Ранний рассвет, солнце только поднималось, ничего не видно. Когда подполз достаточно близко, увидел звезду на бляхе у какого-то старшины, тут я встал во весь рост и подошел к группе солдат. Знаками показал, что в лесу есть еще один раненый. Стал у них просить напиться, фляжку поднесли, а глотнуть не могу, горло повреждено, часть языка оторвана. Облили голову и грудь, чуть полегчало. Потом принесли того парня из леса, что я тащил. Нас погрузили на собачьи упряжки и повезли в полевой госпиталь. До этого я ни разу не видел носилок на маленьких колесиках, которые тянут пять-шесть дворняжек. В палатке врача в первый раз я потерял сознание. Очнулся на пару минут под крылом самолета. Военная санавиация перевозила тяжело раненых в корзинах, установленных под крылом ПО-2.

Госпиталь

— Привезли в Невель, — продолжает Василий Самойлов, — город, который не так давно освобождал. Пришел в себя от страшного крика, сколько лежал до этого без сознания не знаю. Кому-то из раненых принесли кислую рыбу, он взбунтовался. Понятно, кормили не деликатесами. Мне пищу вливали через трубочку. Чтобы поддержать силы, давали бульон, выписали сто граммов коньяка и столько же шоколада, его варили. Однако этого богатства было явно недостаточно. Тогда я отдал свой госбилет, куда записывали командирскую зарплату, медсестре и написал просьбу приносить с рынка яйца, сметану, молоко. Через месяц я смог подняться на второй этаж без помощи посторонних. Это тоже была победа! Вскоре нас погрузили в эшелоны и отправили в Свердловск в госпиталь восстановительной хирургии. Там врачи привели меня в божеский вид, сделали пластику лица, операцию на языке и гортани. Но самое страшное, я не мог говорить. Расстраивался ужасно. Даже плакал. Ведь я — учитель, а ни слова произнести не могу. Первые звуки начали получаться на восьмой месяц. Отдельно выговаривал р-р-р, а-а-а,

ы-ы-ы. Еще через пару месяцев стал выдавать целые слова, нечленораздельно, конечно. Мне и сейчас трудно произнести слово с несколькими согласными подряд, например, «нравы». Заговорил предложениями ровно через год после ранения. Меня признали инвалидом второй группы, негодным к службе, и выписали из госпиталя. ...Вы знаете, я ни разу не пожалел, что вернулся тогда в батальон, ни разу.

Двадцать лет спустя

Правда, своих однополчан после Победы увидел наш герой только двадцать лет спустя. Отгремел парад на Красной площади, и 150-ю ударную расформировали. Фронтовики разъехались по домам. Пробовал Самойлов найти бывших товарищей по оружию, но не получалось. Свидеться помог журнал «Работница», опубликовавший фотографию, где у победного знамени стоял бывший однополчанин Василия Петровича. Через редакцию журнала и всесоюзный комитет ветеранов удалось связаться с ветеранской организацией 150-й дивизии. Теперь бывшие однополчане, те, кто остался в живых, встречаются 31 апреля в память о взятии Рейхстага в Москве.
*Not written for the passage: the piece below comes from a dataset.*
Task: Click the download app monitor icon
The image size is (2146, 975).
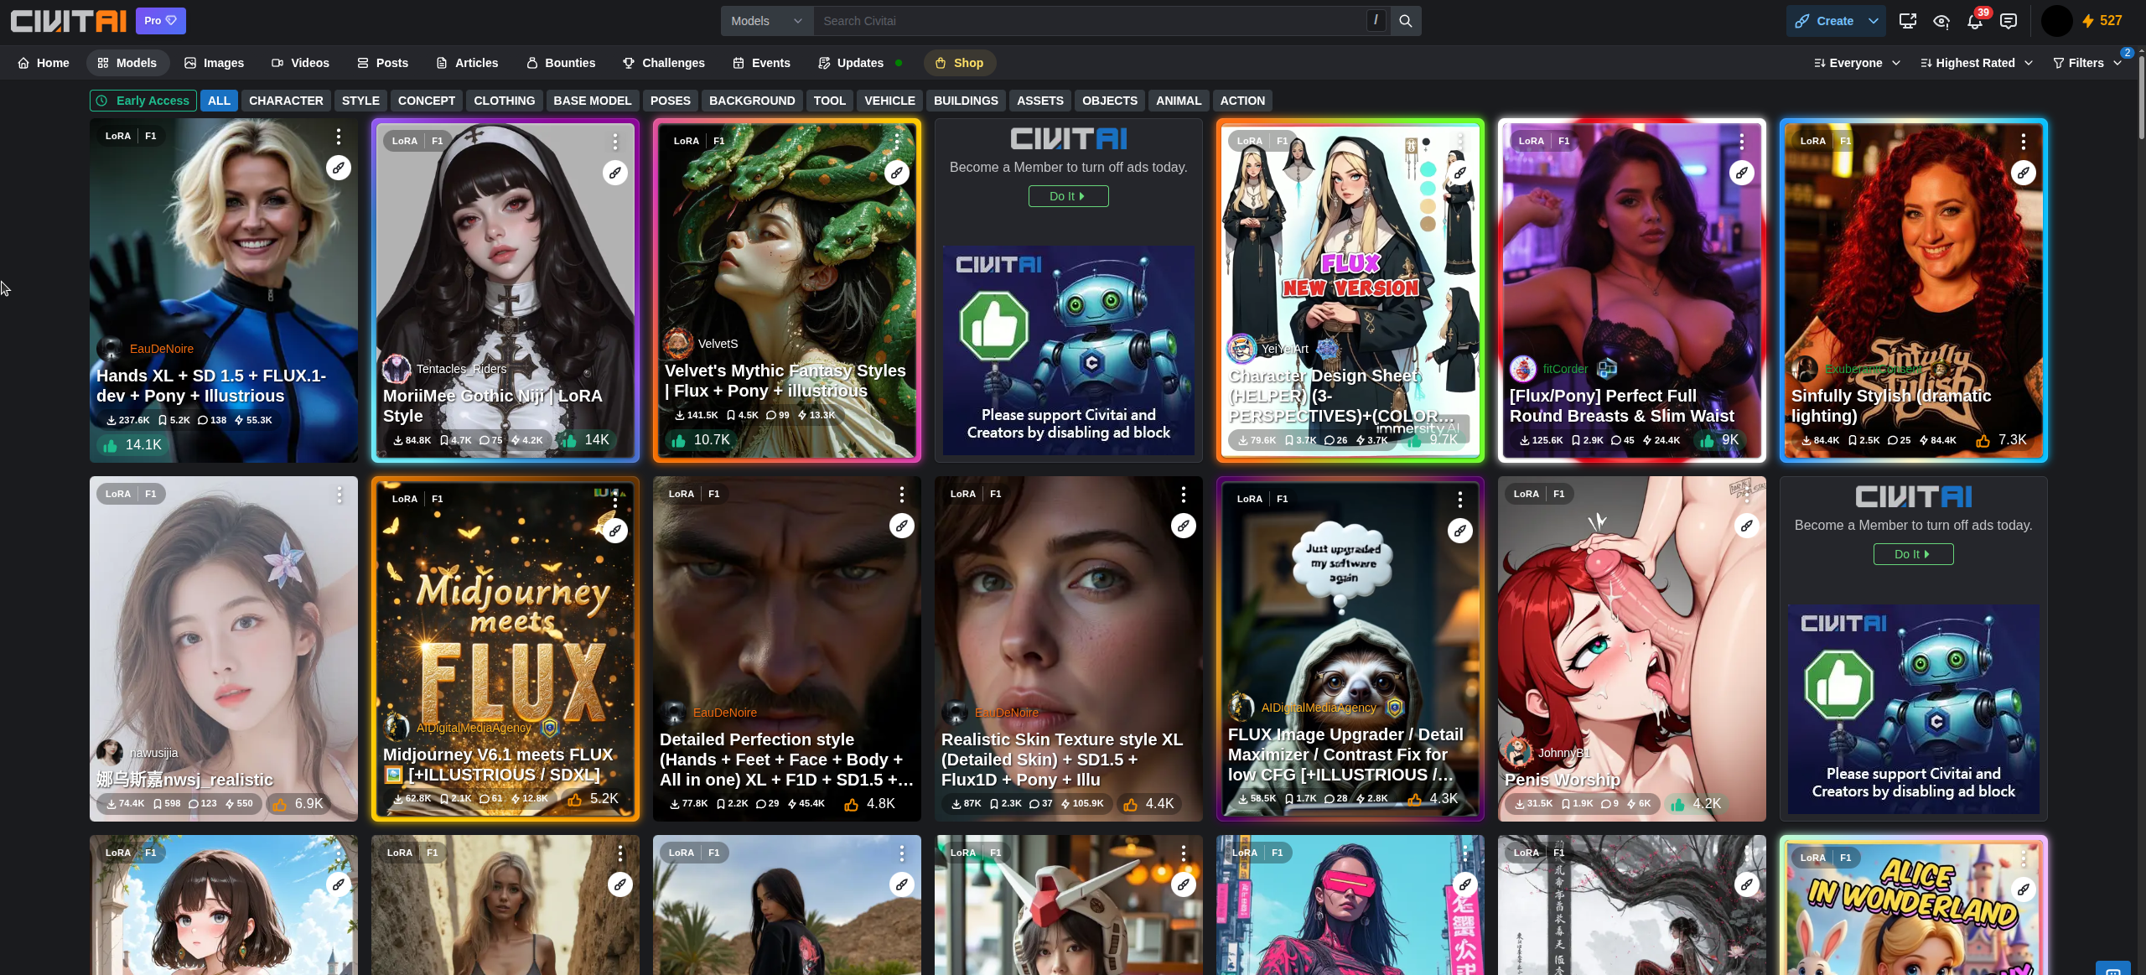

Дальнейшая жизнь Василия Самойлова была отдана просвещению. Он вернулся в Нарьян-Мар, на третий курс педучилища. Одновременно преподавал и получал образование сам. Здесь двадцатилетний артиллерист встретил свою супругу Марию Васильевну: они сидели за одной партой. Семья Самойловых переехала в Ому, где Василий Петрович до 1962 года возглавлял школу. А начинал карьеру молодой преподаватель учителем начальных классов. После войны нашлось время для продолжения образования: Василий получил дипломы двух педагогических факультетов, химико-биологического и географического. Четыре года Самойлов возглавлял Канино-Тиманское РОНО. За заслуги на поприще просвещения, которому Василий Петрович отдал 49 лет, награжден знаками отличника народного просвещения и отличника просвещения СССР.

Удивительно, но в судьбе Самойловых война и просвещение идут рука об руку уже третье поколение подряд. Отец нашего героя Петр Константинович Самойлов воевал в гражданскую, с 1922-го по 1952-ой преподавал в педагогическом училище. Внук Павел принимал участие в конфликтах в Нагорном Карабахе и Абхазии. Дочь Валентина окончила в Ульяновске графическое отделение института имени Герцена. Там же учится сейчас внучка Таисия. Другая, Юлия, преподает информатику и программирование в одной из гимназий Москвы. Будущий учитель, еще один внук Василия Петровича, Александр Самойлов, ныне студент педколледжа, в котором преподавали его дед и прадед.

Трое детей, восемь внуков и четыре правнука — такова большая семья фронтовика Василия Самойлова.